When you encounter undefined behavior:

  • You cannot assume that there's any value in that memory space to begin with
  • You cannot assume that the value won't change throughout the code execution, therefore, it's not ideal to use it as an ID
  • You cannot even assume that the program will run, or it will crash/freeze/etc... as everything action from that point on is undefined

Theoretically, an undefined behavior permits anything to happen (obviously in reality there's many restrictions to try and keep it from doing everything and probably sending everyone your pictures, corrupt all your files and frying your computer afterward).

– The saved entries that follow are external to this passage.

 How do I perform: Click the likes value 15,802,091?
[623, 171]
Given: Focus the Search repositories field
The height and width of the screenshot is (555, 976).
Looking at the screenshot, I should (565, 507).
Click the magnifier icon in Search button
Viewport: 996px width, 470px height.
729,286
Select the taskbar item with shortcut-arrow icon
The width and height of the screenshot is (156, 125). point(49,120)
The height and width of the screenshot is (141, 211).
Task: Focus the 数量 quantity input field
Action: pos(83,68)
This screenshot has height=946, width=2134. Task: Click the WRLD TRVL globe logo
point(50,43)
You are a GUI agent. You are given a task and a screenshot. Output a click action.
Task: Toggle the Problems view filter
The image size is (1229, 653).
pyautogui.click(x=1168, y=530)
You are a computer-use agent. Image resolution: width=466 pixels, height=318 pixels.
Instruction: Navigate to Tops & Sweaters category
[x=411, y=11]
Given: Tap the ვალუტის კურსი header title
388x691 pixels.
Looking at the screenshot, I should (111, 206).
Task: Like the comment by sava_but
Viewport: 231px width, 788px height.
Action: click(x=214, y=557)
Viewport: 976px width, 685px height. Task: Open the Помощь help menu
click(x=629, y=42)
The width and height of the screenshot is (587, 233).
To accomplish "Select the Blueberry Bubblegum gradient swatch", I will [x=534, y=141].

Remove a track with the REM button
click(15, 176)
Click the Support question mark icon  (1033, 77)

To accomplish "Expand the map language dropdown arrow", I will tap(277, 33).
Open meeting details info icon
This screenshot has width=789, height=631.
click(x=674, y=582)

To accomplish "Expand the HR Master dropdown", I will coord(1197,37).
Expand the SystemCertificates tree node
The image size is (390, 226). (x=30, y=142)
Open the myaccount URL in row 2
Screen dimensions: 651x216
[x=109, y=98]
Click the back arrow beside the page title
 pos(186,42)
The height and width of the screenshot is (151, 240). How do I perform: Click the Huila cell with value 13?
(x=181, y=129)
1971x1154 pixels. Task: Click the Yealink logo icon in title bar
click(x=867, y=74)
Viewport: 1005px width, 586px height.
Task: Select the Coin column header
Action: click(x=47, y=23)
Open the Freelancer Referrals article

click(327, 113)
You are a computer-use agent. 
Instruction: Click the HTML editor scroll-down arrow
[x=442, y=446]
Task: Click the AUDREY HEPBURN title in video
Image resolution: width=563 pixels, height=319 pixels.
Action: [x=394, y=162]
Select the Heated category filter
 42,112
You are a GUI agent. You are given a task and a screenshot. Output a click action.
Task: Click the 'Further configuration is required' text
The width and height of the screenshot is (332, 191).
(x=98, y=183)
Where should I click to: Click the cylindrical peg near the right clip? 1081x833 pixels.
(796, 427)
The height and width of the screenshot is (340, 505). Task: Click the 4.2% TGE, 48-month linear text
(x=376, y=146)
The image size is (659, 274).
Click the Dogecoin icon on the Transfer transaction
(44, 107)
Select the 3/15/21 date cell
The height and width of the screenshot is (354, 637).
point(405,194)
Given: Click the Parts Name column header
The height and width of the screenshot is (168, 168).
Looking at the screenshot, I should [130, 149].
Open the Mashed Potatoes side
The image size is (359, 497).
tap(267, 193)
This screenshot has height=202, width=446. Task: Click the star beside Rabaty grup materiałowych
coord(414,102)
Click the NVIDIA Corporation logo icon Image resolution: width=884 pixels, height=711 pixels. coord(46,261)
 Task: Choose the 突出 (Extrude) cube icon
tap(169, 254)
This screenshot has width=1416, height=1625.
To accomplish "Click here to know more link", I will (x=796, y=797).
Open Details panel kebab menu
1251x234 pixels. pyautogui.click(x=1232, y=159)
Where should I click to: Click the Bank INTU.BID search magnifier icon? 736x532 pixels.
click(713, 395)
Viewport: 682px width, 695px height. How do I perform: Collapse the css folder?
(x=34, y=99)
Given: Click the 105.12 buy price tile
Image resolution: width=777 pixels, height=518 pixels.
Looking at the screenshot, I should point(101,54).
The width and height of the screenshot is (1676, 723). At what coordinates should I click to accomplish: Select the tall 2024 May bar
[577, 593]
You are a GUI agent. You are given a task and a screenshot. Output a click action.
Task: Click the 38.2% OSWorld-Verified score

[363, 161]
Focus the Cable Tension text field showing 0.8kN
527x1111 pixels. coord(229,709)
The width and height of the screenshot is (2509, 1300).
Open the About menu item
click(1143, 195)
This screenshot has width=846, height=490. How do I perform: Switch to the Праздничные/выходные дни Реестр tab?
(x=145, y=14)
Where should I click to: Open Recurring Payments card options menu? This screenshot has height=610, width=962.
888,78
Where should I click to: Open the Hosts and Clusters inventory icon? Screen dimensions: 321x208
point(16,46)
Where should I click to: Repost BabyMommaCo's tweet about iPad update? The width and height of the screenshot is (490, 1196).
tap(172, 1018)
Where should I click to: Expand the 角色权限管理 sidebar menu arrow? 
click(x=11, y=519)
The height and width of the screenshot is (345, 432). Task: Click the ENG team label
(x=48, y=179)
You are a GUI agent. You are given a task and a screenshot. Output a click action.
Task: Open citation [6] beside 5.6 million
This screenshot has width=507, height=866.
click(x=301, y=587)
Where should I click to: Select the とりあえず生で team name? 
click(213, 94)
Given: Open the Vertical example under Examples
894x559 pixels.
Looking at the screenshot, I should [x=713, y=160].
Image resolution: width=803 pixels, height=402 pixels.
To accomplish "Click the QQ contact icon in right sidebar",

For example, with this piece of code:

int num;
int a = num;
int b = num;

When you print it out, a and b is not guaranteed to have identical value, or the program will run at all. It's different with each systems/compilers.

As such, one must never rely on an undefined behavior to act normally.

Quote from @AnT:

So in general, the popular answer that "it is initialized with whatever garbage was in memory" is not even remotely correct. Uninitialized variable's behavior is different from that of a variable initialized with garbage.

However, never mistakes undefined for inconsistency/randomness. For a (pretty bad) real life example, a broken pipe may be unexpected behavior, but the stream of water that hits you isn't inconsistent or random (until the pipe is fixed, of course).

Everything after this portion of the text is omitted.